- [WHAT YOU WILL DO]:
Nothing but a number should be given: the count of lines in the listing that include "blue".

- [GIVEN RECORDS]:
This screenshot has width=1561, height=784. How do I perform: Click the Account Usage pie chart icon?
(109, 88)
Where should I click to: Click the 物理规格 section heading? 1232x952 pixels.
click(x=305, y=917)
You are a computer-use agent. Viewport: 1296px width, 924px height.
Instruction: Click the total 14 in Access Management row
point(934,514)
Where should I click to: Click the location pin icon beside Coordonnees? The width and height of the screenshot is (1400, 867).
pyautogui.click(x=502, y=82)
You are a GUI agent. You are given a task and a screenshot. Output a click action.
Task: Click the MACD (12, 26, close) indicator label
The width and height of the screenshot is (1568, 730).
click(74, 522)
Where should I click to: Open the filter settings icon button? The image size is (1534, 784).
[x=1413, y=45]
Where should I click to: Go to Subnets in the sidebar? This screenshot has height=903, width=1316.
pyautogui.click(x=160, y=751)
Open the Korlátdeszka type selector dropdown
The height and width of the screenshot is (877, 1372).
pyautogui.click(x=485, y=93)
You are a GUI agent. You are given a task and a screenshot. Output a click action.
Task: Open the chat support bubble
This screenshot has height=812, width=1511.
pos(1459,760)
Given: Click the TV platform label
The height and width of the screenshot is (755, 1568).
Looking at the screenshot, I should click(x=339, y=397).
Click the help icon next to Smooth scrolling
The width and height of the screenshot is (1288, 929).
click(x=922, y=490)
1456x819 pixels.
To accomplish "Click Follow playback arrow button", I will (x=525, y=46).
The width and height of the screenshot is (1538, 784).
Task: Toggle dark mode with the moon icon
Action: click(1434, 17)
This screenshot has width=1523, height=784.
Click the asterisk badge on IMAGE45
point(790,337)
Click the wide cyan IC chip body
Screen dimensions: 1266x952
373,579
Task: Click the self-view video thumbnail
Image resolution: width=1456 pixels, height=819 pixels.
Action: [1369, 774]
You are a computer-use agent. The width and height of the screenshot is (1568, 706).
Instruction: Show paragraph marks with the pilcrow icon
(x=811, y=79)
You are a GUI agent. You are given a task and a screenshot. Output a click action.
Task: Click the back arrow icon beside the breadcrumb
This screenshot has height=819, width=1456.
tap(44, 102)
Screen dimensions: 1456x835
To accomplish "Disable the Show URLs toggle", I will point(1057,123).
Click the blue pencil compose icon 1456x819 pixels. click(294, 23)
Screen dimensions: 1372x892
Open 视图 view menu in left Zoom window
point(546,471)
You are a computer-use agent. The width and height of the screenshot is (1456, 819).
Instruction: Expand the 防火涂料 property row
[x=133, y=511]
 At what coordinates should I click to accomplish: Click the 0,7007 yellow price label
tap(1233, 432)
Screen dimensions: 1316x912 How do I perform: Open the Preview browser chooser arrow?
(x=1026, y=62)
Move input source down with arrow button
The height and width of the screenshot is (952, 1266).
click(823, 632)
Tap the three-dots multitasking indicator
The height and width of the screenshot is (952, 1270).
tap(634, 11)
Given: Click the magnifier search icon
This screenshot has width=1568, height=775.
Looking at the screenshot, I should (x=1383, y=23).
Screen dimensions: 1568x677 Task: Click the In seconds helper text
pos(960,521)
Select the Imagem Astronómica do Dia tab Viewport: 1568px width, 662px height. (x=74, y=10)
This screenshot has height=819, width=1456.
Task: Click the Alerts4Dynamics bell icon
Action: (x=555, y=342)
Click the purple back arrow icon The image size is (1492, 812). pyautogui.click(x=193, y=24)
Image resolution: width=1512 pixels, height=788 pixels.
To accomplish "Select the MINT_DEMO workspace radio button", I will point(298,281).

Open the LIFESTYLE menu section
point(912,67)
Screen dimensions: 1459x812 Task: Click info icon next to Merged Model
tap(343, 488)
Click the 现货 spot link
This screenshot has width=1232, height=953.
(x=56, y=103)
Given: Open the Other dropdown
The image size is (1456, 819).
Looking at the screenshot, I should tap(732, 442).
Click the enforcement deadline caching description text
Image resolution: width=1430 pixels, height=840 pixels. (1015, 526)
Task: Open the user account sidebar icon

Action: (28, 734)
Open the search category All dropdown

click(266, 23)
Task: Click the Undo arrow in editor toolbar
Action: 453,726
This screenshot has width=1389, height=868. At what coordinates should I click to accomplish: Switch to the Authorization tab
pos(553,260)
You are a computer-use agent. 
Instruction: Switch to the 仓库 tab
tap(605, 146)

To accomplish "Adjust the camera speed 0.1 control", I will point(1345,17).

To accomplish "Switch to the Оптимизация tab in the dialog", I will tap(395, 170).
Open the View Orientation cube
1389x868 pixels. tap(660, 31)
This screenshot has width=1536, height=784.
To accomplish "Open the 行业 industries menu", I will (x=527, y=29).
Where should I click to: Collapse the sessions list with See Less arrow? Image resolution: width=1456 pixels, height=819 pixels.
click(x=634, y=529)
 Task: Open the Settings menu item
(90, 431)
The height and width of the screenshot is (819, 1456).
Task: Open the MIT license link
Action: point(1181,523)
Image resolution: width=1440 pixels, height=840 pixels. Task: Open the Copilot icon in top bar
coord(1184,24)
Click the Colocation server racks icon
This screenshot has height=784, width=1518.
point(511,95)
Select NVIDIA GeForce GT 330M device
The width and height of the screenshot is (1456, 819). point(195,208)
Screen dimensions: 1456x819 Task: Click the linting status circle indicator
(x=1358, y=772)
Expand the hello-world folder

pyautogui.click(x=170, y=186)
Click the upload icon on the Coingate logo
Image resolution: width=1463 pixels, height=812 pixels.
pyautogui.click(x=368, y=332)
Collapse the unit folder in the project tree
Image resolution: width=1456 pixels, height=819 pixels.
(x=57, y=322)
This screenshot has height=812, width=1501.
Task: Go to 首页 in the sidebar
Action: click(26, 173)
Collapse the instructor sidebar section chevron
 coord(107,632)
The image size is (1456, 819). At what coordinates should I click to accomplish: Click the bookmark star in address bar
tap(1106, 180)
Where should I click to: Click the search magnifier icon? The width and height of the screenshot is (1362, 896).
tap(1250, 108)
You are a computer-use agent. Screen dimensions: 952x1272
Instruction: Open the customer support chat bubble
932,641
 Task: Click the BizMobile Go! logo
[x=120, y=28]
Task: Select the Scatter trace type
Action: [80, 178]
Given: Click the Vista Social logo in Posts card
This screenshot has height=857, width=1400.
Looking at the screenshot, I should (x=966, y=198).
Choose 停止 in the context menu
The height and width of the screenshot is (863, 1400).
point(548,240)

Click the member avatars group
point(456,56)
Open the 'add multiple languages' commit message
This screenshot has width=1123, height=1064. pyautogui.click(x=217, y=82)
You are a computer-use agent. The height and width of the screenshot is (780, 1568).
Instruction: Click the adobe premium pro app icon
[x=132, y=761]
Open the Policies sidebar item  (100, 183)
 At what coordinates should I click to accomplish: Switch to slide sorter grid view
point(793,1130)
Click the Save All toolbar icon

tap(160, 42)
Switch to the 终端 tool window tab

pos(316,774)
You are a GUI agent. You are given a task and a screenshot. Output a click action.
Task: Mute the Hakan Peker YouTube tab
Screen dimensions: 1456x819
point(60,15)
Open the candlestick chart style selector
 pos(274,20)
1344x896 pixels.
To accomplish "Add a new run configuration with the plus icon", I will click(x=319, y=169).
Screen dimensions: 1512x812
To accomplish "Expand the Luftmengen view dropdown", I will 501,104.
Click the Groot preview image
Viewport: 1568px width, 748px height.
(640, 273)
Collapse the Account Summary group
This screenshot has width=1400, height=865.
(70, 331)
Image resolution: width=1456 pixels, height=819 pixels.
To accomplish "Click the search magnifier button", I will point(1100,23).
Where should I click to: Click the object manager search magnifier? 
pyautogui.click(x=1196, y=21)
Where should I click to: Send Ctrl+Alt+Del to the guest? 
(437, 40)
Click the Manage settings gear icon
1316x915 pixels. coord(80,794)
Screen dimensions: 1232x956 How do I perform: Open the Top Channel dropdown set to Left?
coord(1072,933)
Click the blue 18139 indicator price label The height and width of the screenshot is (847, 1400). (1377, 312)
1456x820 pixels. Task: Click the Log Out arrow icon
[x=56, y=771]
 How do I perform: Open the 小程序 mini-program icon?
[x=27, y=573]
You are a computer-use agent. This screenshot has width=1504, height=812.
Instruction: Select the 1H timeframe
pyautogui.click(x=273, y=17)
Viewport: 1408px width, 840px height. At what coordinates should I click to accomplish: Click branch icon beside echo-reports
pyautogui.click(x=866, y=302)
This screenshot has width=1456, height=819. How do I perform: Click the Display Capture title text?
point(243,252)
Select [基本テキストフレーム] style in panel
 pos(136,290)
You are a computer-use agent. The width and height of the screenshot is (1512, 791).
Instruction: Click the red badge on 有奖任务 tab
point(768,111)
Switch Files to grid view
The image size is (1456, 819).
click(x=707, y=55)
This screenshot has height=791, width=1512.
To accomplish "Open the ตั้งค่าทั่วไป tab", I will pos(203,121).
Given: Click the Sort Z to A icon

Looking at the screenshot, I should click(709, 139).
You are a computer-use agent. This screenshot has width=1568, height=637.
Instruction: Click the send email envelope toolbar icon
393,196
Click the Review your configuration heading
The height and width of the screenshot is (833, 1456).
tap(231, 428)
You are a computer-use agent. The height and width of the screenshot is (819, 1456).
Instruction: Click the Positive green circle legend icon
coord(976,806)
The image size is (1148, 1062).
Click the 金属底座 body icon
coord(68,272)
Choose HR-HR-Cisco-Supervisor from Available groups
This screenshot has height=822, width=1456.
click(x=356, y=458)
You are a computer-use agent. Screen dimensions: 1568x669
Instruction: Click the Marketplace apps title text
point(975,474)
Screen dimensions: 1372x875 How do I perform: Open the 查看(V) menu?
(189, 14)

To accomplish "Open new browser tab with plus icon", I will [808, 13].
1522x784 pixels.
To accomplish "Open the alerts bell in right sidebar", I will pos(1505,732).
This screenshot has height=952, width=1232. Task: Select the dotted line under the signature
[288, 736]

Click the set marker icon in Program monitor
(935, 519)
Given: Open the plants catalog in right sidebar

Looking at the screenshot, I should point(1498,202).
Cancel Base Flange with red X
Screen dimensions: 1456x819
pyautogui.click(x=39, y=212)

- [EXERCISE OUTPUT]:
2